● **PROBLEM STATEMENT**
Where a line of the following data contains the string "computer", include it in the tally. Report the total alone.

|---|

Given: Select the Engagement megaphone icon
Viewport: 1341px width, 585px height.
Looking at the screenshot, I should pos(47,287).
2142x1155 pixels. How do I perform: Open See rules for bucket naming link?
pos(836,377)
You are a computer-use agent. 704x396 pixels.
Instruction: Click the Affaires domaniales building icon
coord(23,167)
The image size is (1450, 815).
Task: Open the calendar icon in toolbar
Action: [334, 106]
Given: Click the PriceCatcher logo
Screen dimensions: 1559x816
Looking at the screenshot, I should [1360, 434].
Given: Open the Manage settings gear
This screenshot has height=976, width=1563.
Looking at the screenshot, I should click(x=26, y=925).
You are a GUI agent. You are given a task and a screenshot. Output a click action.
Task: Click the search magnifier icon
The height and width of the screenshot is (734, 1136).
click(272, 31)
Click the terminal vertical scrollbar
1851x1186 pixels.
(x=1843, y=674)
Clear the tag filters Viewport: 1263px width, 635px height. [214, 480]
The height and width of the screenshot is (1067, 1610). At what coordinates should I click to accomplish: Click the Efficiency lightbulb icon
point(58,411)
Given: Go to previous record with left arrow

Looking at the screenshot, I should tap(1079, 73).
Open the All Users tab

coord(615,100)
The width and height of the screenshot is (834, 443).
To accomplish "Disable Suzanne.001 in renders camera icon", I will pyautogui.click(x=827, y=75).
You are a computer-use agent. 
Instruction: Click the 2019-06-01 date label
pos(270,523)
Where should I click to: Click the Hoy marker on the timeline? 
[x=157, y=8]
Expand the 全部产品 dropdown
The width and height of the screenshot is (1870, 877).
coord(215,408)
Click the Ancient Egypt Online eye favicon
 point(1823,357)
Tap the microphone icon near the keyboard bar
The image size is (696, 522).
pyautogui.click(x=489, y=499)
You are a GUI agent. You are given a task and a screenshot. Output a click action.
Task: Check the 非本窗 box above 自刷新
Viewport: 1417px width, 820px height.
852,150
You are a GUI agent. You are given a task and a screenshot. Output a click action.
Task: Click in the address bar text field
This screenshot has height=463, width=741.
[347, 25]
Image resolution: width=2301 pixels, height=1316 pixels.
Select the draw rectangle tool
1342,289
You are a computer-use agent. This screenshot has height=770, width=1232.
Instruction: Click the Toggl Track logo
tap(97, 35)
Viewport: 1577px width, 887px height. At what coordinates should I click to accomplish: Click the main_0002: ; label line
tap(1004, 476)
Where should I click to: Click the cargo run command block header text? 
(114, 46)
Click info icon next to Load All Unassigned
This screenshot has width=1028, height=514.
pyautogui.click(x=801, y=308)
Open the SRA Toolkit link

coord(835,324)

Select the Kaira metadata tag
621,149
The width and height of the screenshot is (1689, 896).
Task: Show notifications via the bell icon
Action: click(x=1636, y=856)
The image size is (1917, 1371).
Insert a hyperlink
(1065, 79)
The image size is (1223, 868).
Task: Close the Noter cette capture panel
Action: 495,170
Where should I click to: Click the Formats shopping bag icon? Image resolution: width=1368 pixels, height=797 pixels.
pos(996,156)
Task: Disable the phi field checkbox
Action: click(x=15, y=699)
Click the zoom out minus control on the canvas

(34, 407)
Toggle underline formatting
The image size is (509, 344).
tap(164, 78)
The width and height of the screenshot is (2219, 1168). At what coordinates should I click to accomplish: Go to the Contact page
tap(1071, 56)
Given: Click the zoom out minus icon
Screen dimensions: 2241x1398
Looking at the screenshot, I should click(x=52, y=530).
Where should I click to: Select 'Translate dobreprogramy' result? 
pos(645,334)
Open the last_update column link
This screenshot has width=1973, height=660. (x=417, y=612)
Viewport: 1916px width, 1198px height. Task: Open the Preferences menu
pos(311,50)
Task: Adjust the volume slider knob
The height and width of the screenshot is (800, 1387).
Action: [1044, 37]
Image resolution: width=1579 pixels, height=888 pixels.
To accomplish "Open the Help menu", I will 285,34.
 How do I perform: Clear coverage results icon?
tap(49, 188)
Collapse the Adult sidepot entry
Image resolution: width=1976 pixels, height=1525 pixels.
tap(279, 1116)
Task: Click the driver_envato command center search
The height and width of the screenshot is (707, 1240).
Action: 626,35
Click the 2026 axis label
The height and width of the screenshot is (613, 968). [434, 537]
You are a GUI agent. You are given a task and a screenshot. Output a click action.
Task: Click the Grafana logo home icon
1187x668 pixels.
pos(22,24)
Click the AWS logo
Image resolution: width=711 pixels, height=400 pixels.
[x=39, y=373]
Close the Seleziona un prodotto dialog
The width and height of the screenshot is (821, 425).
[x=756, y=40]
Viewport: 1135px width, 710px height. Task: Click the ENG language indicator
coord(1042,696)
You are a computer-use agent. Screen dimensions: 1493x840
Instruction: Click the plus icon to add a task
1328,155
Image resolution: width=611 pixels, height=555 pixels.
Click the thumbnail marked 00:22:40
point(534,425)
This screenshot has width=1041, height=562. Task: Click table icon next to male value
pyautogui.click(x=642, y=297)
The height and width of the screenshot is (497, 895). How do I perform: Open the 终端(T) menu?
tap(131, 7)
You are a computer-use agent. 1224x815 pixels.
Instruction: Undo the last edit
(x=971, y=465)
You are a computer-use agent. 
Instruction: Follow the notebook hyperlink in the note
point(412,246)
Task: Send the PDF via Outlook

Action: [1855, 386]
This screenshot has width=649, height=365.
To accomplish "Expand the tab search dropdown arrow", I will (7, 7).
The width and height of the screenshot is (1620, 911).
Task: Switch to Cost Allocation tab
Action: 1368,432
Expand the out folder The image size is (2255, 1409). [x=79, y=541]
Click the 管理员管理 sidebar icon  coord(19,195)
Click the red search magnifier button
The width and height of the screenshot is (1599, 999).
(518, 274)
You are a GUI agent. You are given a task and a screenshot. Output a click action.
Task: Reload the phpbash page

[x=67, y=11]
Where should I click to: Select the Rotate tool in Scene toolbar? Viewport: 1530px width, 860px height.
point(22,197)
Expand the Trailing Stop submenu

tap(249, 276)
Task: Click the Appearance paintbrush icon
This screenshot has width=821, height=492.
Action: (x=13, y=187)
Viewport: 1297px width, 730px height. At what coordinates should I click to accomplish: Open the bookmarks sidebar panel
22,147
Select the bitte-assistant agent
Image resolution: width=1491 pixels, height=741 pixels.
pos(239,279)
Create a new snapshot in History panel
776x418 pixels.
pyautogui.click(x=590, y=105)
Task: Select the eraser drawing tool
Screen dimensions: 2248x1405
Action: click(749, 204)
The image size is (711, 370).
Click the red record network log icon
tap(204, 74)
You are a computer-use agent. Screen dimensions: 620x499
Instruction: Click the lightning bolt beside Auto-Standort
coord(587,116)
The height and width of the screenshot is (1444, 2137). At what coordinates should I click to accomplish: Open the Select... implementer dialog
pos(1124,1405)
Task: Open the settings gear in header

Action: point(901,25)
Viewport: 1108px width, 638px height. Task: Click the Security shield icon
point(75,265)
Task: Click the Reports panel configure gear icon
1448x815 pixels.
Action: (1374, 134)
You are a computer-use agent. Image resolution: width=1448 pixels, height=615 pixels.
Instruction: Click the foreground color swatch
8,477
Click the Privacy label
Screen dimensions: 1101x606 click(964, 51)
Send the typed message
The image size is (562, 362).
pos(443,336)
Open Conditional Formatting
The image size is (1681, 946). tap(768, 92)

|---|

● **EXERCISE OUTPUT**
8